• INSTRUCTIONS FOR THE TASK: From the line that contains "Given: Click the red L lane letter" down to the final line below, please repeat each line exactly and nothing more, with no pictures.

• DATA SUPPLIED:
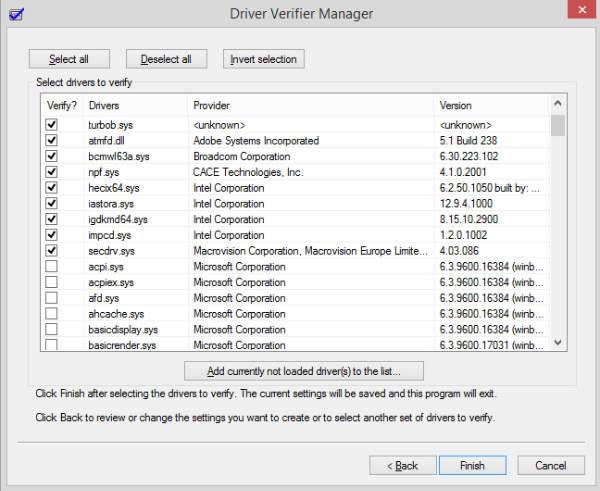Uncheck the turbob.sys verify checkbox
This screenshot has width=600, height=491.
click(x=52, y=125)
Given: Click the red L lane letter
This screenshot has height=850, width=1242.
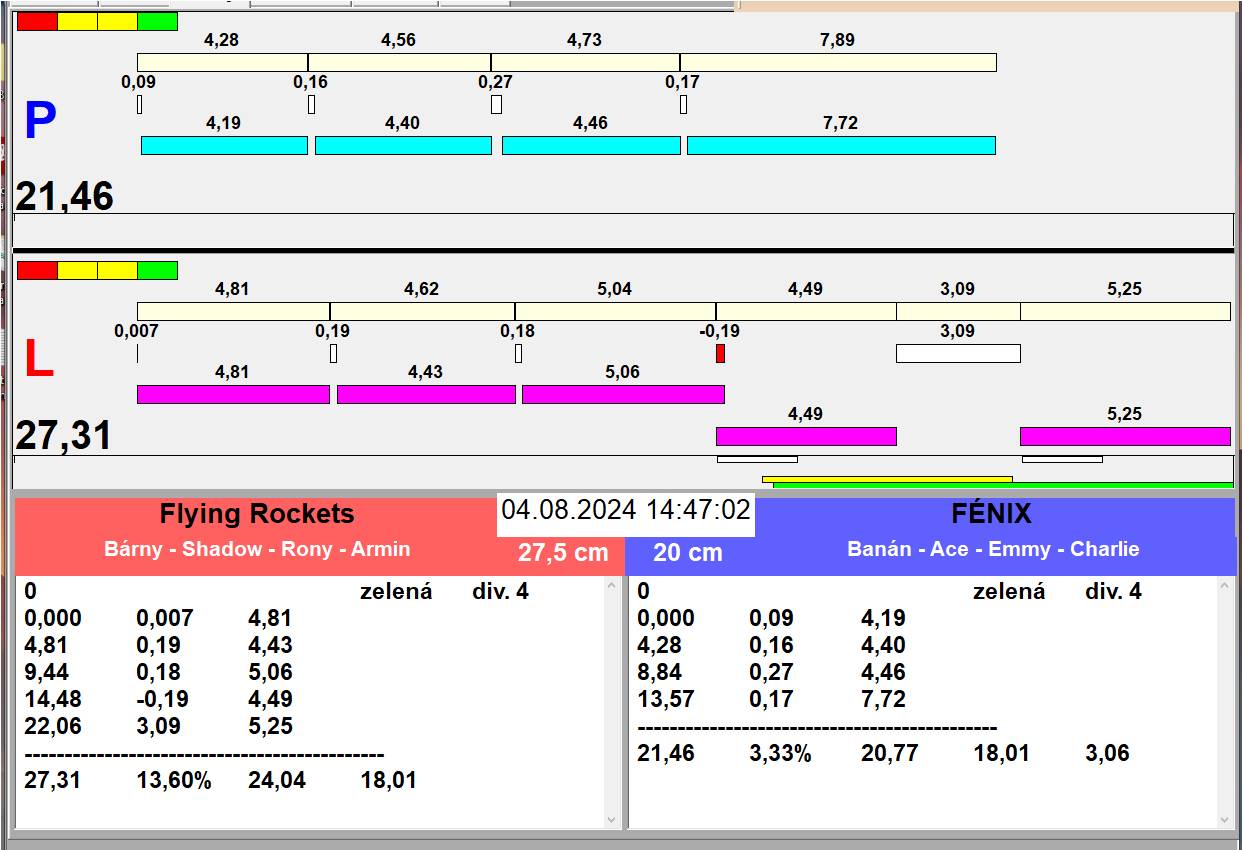Looking at the screenshot, I should [38, 360].
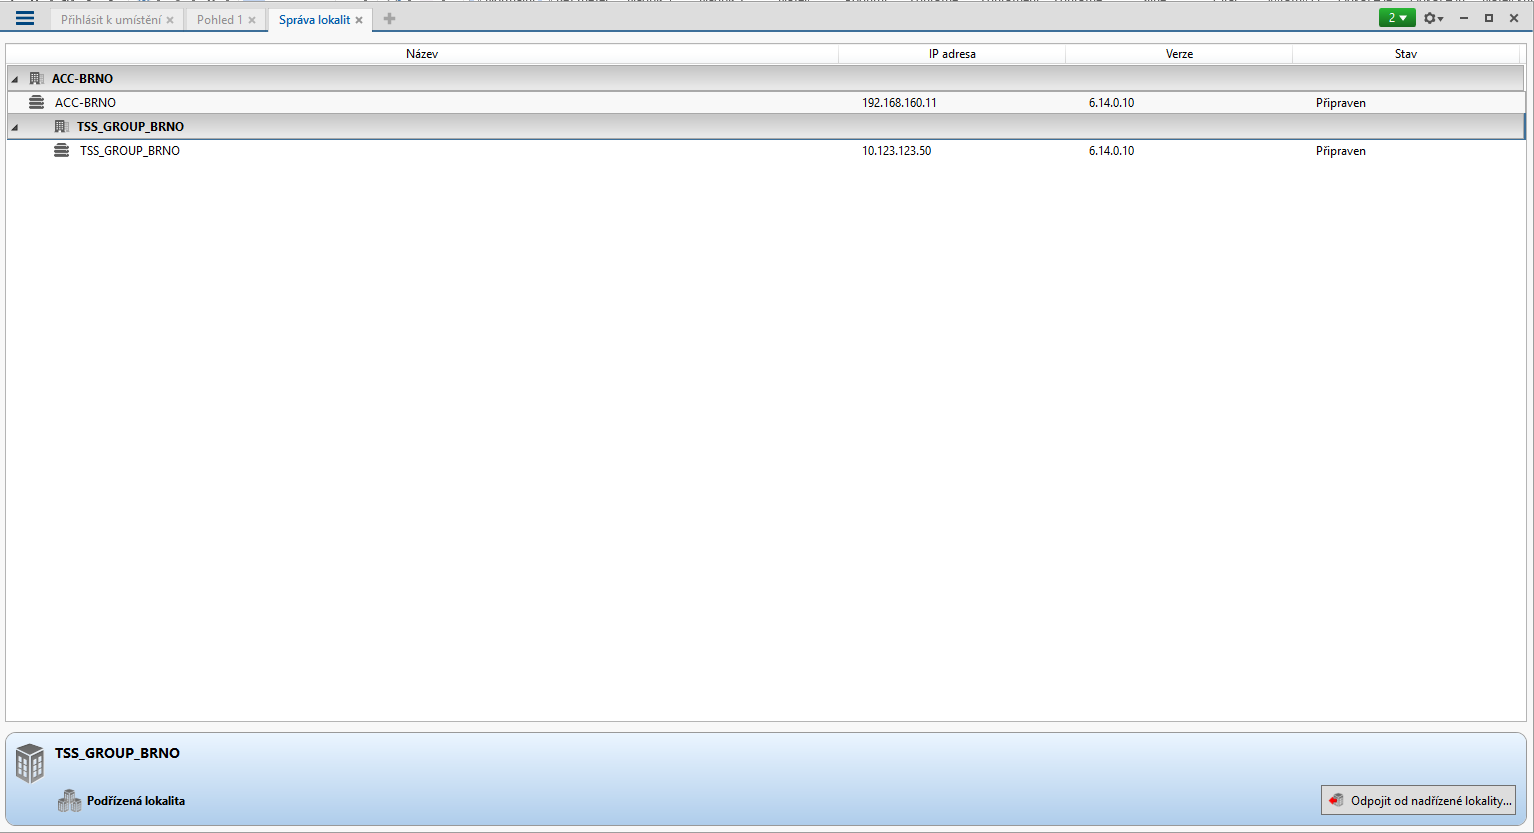1534x833 pixels.
Task: Click Odpojit od nadřízené lokality button
Action: pyautogui.click(x=1418, y=801)
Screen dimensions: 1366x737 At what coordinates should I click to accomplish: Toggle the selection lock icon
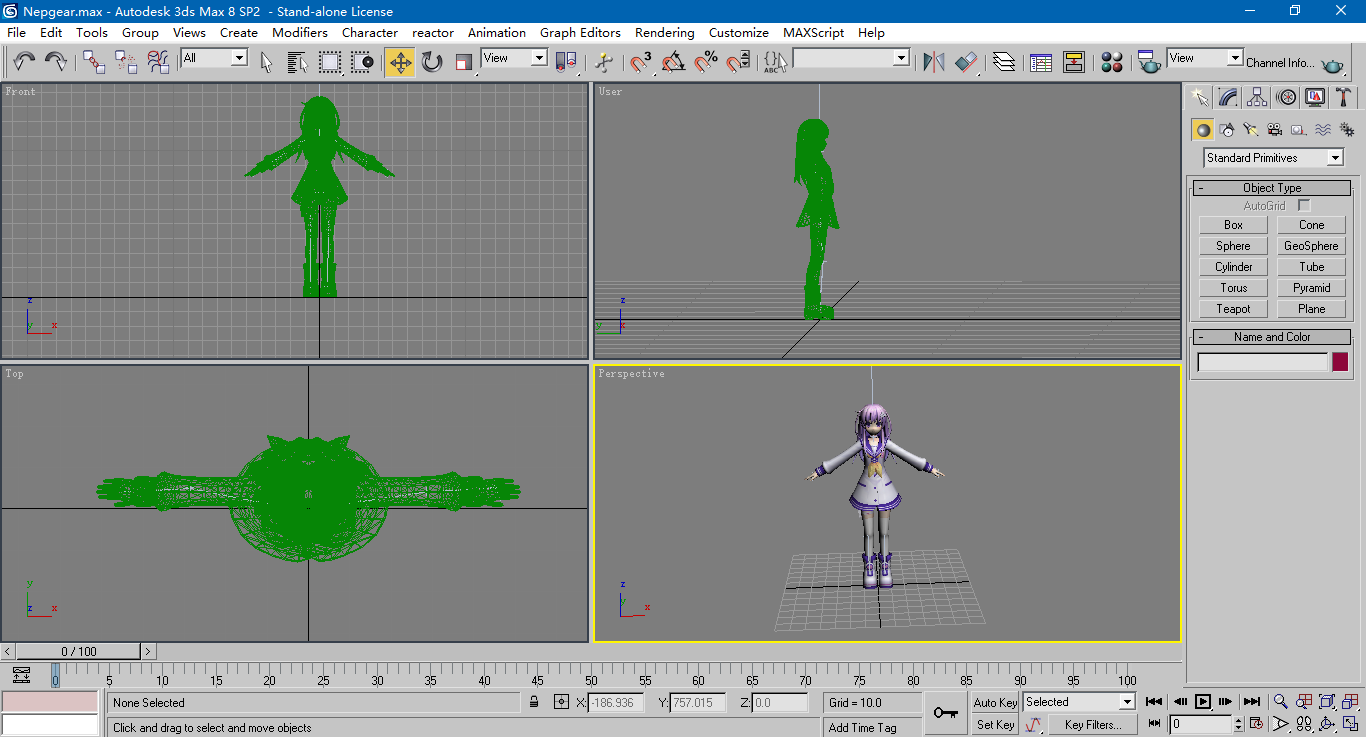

• EXPECTED ANSWER:
Given: Click the red L lane letter
This screenshot has height=850, width=1242.
Looking at the screenshot, I should [38, 360].
1534x833 pixels.
Task: Click Odpojit od nadřízené lokality button
Action: pyautogui.click(x=1418, y=801)
Screen dimensions: 1366x737 At what coordinates should I click to accomplish: Toggle the selection lock icon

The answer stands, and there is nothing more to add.